When local heros organise to bring medical care to their town, no sacrifice is too great

Knights and Their Machines

The bees are buzzing around the blueberry bushes I need to plant, but it’s the first friday of the month when the chiropodist comes to Taghmon and my boot is rubbing a raw place on the side of my foot. My time was wiled while I waited by  a traveler  harnessing his cob. It didnt look like the same one tied outside the hardware store last Wednesday, but I couldnt be sure. The foot doctor needed a twenty in folding money so I walked down to Supervalue and was just deciding on the crumbley blueberry scones for the cashback when the I hear a cacaphoney of horns blaring down the road.

The manager tears off his apron shouting “Take the till, Fonola!” and dodges through the automatic doors that aren’t opening fast enough for him. I follow. Snaking towards us a is a line of  semi trucks  bearing the sigils of the local girls and boys GAA teams with an Irish flag flapping from the smokestack.

As the driver approaches he looses a long blast of his horn that makes the manager wave both arms with joy. The mostly male crowd lets loose with much swearing that the lads done a grand job, weren’t they swelling with  pride to be a part of the Wexford to Galway 500 km benefit run.  Now if a kid breaks an arm or  an “auld wan”  has arthitis it’s half an hour to Wexford Hospital, then probably another 2 hour wait to get treated. The hope is this  fundraiser will bring in enough to attract a GP to town.

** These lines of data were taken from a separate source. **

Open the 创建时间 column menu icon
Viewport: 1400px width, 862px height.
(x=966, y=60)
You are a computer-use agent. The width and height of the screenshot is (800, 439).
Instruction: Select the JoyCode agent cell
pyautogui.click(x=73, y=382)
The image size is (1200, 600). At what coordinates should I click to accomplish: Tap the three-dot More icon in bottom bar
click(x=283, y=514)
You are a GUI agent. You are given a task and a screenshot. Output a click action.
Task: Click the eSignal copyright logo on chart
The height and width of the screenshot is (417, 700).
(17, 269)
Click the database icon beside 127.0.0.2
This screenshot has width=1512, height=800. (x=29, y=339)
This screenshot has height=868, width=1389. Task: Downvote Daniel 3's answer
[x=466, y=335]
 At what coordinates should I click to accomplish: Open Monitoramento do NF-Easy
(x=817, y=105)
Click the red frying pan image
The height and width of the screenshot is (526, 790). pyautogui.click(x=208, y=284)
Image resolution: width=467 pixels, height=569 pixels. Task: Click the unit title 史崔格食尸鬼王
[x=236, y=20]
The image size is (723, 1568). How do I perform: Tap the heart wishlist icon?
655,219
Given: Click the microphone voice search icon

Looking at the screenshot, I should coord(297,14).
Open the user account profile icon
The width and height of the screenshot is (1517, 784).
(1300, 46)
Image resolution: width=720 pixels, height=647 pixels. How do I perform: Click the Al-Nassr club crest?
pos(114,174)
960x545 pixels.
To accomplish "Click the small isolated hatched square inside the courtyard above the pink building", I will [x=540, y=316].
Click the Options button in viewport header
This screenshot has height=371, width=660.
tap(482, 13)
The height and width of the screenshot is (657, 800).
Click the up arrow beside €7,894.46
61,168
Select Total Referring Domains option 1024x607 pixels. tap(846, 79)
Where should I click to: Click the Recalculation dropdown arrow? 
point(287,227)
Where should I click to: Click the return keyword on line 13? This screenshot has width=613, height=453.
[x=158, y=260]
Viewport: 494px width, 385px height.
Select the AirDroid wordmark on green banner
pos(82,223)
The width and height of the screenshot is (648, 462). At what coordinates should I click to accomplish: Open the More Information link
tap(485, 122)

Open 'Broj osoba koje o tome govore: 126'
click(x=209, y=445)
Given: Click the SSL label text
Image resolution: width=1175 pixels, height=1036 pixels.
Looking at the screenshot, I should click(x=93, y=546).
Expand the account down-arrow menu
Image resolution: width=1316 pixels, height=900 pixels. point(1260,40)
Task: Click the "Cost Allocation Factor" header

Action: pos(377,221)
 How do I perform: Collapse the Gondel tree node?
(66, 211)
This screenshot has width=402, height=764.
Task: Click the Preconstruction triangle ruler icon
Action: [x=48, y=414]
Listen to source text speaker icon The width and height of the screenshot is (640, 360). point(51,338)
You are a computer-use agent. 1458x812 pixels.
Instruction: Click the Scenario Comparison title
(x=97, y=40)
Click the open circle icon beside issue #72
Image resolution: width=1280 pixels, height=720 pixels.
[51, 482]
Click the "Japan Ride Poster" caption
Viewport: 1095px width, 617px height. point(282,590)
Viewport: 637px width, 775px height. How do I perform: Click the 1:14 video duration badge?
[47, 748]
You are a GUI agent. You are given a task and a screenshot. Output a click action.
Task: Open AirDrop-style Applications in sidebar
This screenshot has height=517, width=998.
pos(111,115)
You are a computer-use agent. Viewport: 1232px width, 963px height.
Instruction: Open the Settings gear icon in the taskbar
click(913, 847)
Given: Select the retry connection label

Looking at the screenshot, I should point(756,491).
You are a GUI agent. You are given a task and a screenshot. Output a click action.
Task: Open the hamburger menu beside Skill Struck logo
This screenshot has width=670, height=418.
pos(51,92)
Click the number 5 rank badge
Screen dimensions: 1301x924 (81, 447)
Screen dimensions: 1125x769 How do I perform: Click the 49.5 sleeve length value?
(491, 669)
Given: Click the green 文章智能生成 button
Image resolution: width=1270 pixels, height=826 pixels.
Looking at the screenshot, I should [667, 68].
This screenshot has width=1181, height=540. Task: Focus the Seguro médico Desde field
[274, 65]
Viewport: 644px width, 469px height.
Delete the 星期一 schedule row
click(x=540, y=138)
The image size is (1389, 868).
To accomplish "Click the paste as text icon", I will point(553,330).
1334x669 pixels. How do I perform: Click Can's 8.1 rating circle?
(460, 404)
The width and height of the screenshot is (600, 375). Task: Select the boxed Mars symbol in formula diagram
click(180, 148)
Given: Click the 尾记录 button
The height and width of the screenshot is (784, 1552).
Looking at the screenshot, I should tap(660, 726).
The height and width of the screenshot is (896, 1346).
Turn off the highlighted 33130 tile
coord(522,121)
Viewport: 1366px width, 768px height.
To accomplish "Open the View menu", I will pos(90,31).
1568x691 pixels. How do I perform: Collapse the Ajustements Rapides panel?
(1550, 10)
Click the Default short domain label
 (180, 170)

Each gleaming red or green  tracto is  spitpolished free of even a speck of muck and mud.  Only the oldies in the back look a bit Frankensteined together. No amount of new paint can  disguise they were built in a different era.   I feel a kinship.  But even they are strewn with blue and yellow bunting  riding the wind  like maypole streamers. Having the  farm machines  loaded on to flatbed trucks for the  journey seems a cheat, but it is far more practical.

I think all the fellas were thrilled their tractors were off on a holiday-even if they couldn’t spare the time.  Our own 1975 Massey Ferguson   stayed home. It’s so indispensable I’m not allowed to drive it. The minute I take the wheel, it dies and  the tractor priest has to be   called out to resurrect it.